Data Analytics Quick Reference

Your go-to guide for data analytics in accounting - featuring pandas/Python implementations


Getting Started - Data Setup

Task Pandas Command Example
Load CSV file pd.read_csv() df = pd.read_csv('transactions.csv')
Load Excel file pd.read_excel() df = pd.read_excel('ledger.xlsx', sheet_name='GL')
First look at data df.head() df.head(10) # First 10 rows
Data shape df.shape df.shape # (rows, columns)
Column info df.info() Shows data types and null counts
Quick stats df.describe() Summary statistics for numeric columns

Investigation Basics - Excel to Pandas

Excel Function Pandas Equivalent Example
VLOOKUP merge() df.merge(vendor_df, on='vendor_id')
Pivot Table pivot_table() df.pivot_table(values='amount', index='account', aggfunc='sum')
Filter df[condition] df[df['amount'] > 10000] # Large transactions
SUMIFS groupby().sum() df.groupby('department')['amount'].sum()
COUNTIFS groupby().count() df.groupby('account')['transaction_id'].count()
Remove Duplicates drop_duplicates() df.drop_duplicates(['date', 'amount', 'vendor'])
Sort sort_values() df.sort_values('date', ascending=False)
IF Formula np.where() df['flag'] = np.where(df['amount'] < 0, 'Credit', 'Debit')
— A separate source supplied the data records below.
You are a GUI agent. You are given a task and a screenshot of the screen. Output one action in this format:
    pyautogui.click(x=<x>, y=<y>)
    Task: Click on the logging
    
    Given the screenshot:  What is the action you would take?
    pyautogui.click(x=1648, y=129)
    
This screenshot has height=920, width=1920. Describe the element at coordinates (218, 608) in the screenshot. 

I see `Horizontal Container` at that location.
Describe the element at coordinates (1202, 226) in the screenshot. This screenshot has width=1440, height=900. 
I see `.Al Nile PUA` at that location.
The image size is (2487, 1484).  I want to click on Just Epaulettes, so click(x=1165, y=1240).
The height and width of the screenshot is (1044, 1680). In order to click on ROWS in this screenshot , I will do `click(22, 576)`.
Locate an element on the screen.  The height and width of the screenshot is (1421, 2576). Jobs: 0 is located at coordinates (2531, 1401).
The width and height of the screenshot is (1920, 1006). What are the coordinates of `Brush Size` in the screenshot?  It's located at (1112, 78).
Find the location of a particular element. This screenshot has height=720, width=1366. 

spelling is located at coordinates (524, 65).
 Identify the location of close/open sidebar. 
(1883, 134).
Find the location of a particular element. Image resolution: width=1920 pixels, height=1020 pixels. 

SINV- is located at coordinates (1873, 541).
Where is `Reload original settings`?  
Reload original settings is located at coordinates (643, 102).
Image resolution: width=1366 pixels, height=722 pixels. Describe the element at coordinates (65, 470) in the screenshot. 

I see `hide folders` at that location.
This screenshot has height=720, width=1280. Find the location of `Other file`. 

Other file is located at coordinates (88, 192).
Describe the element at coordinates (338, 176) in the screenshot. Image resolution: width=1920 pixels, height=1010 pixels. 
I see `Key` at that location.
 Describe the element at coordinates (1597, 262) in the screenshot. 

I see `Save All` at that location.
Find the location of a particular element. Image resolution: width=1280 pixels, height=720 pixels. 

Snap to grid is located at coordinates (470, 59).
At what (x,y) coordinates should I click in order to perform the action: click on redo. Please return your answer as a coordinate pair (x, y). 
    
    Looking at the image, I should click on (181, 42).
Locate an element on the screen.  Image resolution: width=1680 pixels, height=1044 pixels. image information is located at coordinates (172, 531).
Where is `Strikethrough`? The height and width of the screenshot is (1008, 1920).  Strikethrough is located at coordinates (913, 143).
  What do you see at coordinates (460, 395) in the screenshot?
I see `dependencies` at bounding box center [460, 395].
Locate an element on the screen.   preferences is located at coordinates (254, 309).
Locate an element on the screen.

Advanced Analysis Techniques

Data Quality Investigation
# Find missing values
df.isna().sum()                           # Count missing per column
df[df.isna().any(axis=1)]                # Rows with any missing data
df.dropna()                              # Remove rows with missing values
df.fillna(0)                             # Fill missing with zeros

# Spot duplicates
df.duplicated().sum()                    # Count duplicates
df[df.duplicated(keep=False)]            # Show all duplicate rows
df.drop_duplicates(keep='first')         # Keep first occurrence
Pattern Recognition
# Text contains investigation
df[df['description'].str.contains('fraud', case=False)]   # Find fraud mentions
df['description'].str.extract(r'(\$[\d,]+)')             # Extract dollar amounts
df['account'].str.startswith('5')                        # Accounts starting with 5

# Date analysis
df['month'] = df['date'].dt.month                        # Extract month
df['quarter'] = df['date'].dt.quarter                    # Extract quarter
df[df['date'].between('2023-01-01', '2023-12-31')]      # Date range filter
Reconciliation Techniques
# Merge techniques
pd.merge(df1, df2, on='id', how='left')                 # Left join
pd.merge(df1, df2, on='id', how='outer', indicator=True) # Show merge status
pd.merge_asof(df1, df2, on='date', by='customer')       # Nearest date match

# Set operations (finding the difference)
set(df1['id']) - set(df2['id'])                         # IDs in df1 but not df2
df1[~df1['id'].isin(df2['id'])]                         # Rows not in df2

Accounting-Specific Analysis

Financial Analysis
# Monthly summaries
df.groupby(df['date'].dt.to_period('M'))['amount'].sum()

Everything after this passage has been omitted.